◆ **What this task involves**
Below are records; say how many of their lines include the word "section", giving nothing but the number.

◆ **Supplied records**
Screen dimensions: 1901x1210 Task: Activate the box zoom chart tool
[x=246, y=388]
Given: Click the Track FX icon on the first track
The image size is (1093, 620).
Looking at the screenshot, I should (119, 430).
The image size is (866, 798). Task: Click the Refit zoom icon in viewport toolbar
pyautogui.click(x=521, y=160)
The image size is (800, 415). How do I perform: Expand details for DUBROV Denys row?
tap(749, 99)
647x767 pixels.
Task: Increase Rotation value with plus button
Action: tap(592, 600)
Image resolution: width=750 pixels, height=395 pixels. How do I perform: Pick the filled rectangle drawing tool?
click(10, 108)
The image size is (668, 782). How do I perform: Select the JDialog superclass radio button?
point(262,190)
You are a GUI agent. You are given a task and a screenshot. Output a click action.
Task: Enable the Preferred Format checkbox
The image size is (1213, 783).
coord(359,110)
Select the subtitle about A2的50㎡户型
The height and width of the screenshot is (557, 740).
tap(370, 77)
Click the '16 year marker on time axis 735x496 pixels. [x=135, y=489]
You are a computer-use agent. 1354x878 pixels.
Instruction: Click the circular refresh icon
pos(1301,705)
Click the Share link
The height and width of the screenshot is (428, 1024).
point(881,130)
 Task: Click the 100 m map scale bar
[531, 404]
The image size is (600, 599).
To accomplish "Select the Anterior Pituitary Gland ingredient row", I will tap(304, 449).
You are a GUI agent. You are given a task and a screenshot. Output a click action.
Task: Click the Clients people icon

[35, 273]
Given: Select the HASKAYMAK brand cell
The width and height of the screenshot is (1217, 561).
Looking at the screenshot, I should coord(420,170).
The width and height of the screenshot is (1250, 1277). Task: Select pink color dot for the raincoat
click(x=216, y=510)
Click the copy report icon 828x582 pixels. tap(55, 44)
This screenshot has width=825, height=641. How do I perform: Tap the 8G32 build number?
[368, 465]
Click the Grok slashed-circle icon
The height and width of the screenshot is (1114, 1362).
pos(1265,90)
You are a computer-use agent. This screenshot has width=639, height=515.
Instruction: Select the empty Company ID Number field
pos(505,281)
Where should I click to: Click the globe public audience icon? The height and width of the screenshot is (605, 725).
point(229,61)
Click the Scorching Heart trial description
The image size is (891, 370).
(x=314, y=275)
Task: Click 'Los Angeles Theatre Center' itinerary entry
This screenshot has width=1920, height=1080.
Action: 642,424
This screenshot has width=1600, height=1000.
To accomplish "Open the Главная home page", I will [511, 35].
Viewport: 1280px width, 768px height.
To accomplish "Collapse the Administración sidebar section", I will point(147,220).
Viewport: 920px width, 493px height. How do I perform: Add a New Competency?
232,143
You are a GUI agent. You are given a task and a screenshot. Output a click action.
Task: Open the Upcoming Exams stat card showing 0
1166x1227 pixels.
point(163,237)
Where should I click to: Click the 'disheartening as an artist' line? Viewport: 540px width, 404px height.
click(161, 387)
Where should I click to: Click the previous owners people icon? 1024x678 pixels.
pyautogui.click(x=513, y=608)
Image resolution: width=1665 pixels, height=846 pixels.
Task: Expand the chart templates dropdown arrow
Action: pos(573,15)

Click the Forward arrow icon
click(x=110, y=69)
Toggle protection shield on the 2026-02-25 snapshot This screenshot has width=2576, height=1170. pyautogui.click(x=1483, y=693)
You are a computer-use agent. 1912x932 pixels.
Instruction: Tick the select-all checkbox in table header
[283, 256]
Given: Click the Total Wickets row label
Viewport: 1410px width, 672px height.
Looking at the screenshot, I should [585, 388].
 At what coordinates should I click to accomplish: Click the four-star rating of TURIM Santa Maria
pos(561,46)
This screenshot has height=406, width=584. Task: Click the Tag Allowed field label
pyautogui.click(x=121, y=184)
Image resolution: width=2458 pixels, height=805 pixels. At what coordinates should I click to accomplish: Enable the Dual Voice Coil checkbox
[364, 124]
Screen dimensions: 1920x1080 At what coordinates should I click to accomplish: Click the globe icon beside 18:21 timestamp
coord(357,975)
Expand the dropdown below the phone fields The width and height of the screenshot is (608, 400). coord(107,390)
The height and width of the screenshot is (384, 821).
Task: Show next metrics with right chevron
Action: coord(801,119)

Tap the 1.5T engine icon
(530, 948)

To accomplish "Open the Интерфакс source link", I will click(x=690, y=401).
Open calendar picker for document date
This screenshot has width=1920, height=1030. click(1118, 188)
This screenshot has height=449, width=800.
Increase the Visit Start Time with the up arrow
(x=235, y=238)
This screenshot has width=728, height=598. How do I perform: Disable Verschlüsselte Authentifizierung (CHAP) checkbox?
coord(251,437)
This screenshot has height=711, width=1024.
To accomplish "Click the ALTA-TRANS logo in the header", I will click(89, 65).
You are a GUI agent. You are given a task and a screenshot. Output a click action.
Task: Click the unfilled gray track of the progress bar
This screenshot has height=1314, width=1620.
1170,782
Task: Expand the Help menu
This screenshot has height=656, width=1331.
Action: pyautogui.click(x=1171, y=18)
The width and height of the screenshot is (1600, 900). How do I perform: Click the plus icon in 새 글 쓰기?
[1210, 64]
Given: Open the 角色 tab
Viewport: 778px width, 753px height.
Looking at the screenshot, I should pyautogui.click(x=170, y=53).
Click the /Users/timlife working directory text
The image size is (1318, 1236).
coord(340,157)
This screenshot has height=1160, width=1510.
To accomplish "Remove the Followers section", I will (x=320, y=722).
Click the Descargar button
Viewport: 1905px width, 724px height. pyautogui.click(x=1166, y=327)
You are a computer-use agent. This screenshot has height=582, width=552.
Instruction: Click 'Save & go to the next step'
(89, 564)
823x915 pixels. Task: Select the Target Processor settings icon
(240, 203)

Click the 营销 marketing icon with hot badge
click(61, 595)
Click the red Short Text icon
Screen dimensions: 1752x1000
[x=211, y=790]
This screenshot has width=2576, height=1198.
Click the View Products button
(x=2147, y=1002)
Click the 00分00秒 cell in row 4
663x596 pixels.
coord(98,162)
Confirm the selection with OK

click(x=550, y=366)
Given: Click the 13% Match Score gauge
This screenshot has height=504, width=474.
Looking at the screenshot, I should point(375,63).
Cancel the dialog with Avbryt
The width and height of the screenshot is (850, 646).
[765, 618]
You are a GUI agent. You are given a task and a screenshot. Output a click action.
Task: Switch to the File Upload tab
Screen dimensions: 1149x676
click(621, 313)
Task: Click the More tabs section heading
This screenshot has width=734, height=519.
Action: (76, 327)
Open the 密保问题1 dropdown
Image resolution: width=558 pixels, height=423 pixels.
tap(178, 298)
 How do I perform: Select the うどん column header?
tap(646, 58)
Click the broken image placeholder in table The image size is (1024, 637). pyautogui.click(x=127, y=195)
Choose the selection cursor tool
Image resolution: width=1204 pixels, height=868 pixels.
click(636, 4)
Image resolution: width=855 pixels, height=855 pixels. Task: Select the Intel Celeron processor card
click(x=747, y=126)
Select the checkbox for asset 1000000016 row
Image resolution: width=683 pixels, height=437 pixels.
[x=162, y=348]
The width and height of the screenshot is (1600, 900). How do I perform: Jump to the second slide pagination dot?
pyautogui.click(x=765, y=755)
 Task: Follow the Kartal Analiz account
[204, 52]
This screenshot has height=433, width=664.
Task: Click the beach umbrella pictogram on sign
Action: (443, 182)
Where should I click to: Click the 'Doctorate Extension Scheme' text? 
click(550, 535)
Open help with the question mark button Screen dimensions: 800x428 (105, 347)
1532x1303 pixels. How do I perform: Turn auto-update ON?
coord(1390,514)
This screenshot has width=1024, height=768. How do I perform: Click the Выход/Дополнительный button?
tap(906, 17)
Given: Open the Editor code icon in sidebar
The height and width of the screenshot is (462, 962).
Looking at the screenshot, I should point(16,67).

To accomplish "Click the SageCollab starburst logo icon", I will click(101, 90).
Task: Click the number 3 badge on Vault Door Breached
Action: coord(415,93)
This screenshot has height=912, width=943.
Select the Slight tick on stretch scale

◆ **Expected answer**
3